AMQP (Advanced Message Queuing Protocol) is a binary, open standard application layer protocol designed to enable rapid communication between all message-oriented middleware. AMQP supports a wide range of messaging applications and communication patterns and provides flow controlled communication with message-delivery guarantees.
The project to develop AMQP was initiated by the investment bank JPMorgan Chase in 2003 as an open effort to develop a universal application layer communication protocol. The initial work on the new protocol was conducted by JPMorgan Chase till 2006 with some help from third-party contractors.
In 2005 JPMorgan Chase started approaching a number of large technological companies, such as Red Hat, Cisco Systems, Microsoft and other big players, to form a co-operative working group for the development of AMQP protocol in collaboration. Red Hat was one of the earliest partners to join JPMorgan Chase in this project. In 2005, Red Hat also started the development of Apache Qpid, an open-source messaging system that implements AMQP.
Eventually, the AMQP working group included 23 companies: JPMorgan Chase, Red Hat, Microsoft, Barclays, Goldman Sachs, Cisco Systems, Credit Suisse, Deutsche Börse, Bank of America, VMware (it acquired Rabbit Technologies which was also a part of the group), HCL Technologies Ltd, Progress Software, IIT Software, INETCO Systems Limited, Informatica, my-Channels, Novell, Software AG, Solace Systems, StormMQ, Tervela Inc., TWIST Process Innovations, and WSO2. In 2011, the AMQP working group was reorganized into an OASIS Technical Committee on AMQP. OASIS is a nonprofit consortium that works on the development, convergence, and adoption of product-independent standards in various technology fields.

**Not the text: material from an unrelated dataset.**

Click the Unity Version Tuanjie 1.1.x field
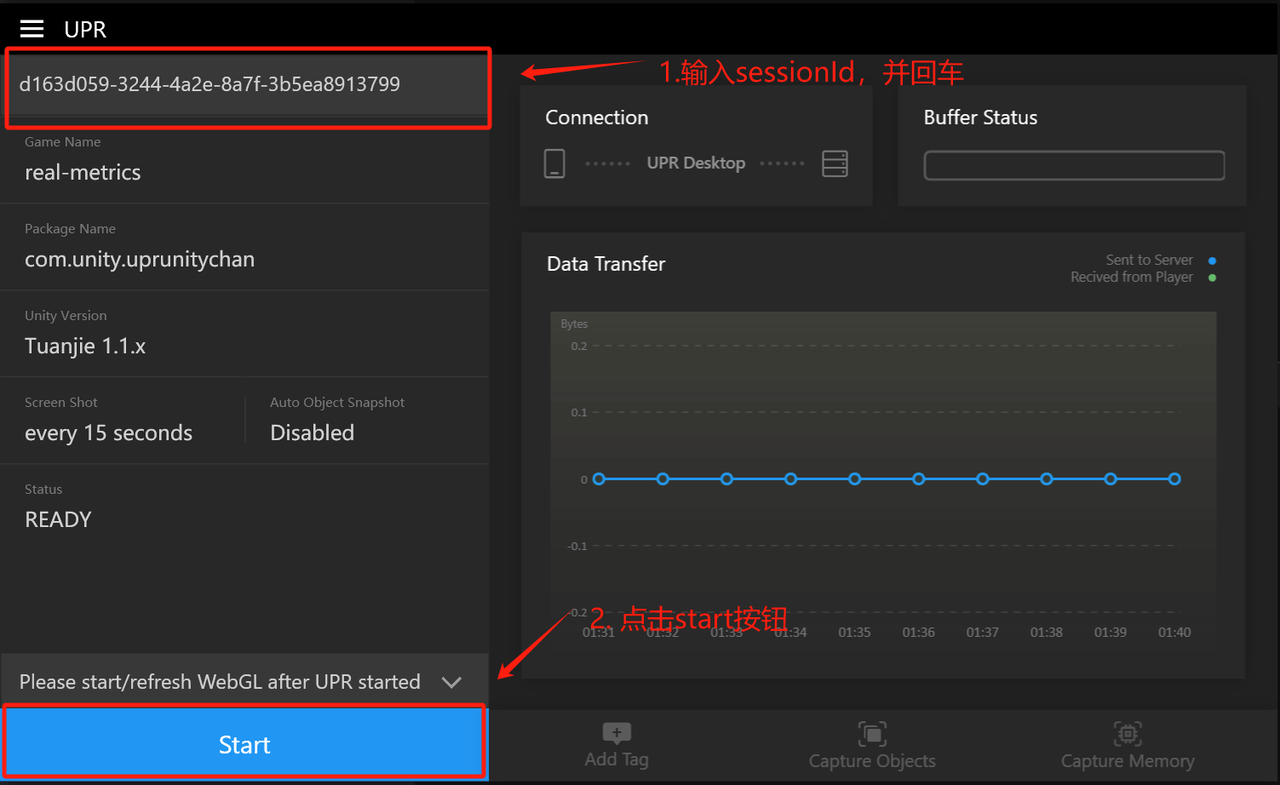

First early version of AMQP (v.0.8) was released in June 2006, followed by a number of other releases over the next two years. AMQP 1.0 was released in 2011 at a conference in New York, followed by a demonstration of software solutions running the protocol that were developed by Microsoft, Red Hat, VMware and a number of other working group members. AMQP was approved as an OASIS open standard in 2012. In 2014, AMQP was also approved as an ISO and IEC International Standard.
Even though AMQP was initiated by JPMorgan Chase as a protocol primarily for the financial services industry, it is broadly applied across industries and in a wide range of middleware solutions.

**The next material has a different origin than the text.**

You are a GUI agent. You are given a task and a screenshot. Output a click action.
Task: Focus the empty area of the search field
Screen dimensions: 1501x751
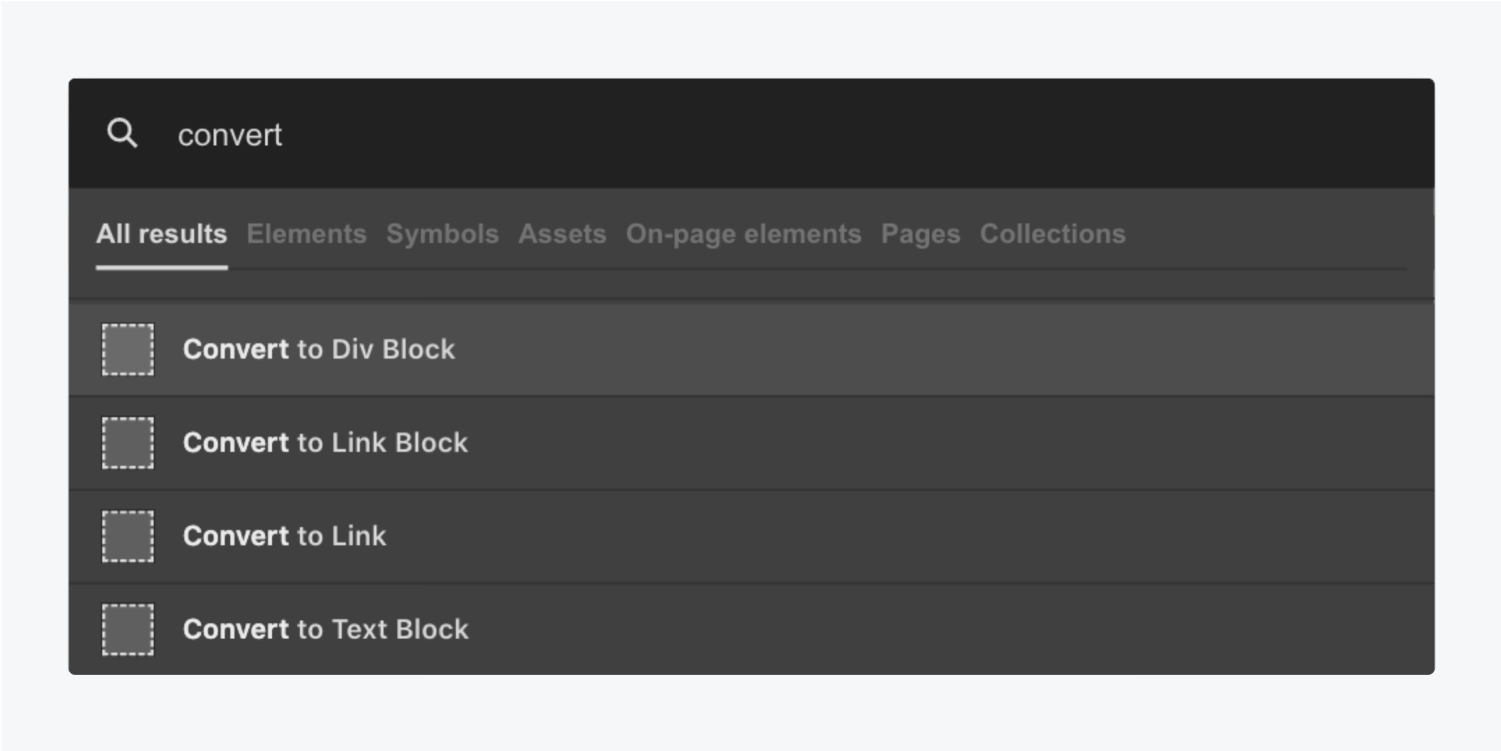(x=850, y=134)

As the AMQP protocol was designed to enable a wide range of communication patterns and messaging applications, the AMQP specification is defined in a number of layers, such as type system, a performance protocol for transferring messages from one process to another, a standard message format, and messaging capabilities.
AMQP is a wire-level protocol, which is a way of getting data from point to point by sending it across the network as a stream of bytes. This allows any tool to create, receive and interpret such messages regardless of the implementation language. Some of the most notable features of the AMQP protocol is flow controlled communication with message-delivery guarantees and the support authentication and encryption based on TLS (Transport Layer Security) protocol and SASL (Simple Authentication and Security Layer) framework.

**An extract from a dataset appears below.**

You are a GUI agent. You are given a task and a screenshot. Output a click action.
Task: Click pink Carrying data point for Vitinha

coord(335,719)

There are a number of other open protocol specifications that are viewed as an alternative to AMQP. One of them is MQTT (Message Queuing Telemetry Transport), a lightweight publish-subscribe network protocol that transports messages between devices. Others include JMS (Java Message Service), STOMP (Streaming Text Oriented Messaging Protocol), XMPP (Extensible Messaging and Presence Protocol) and OpenWire.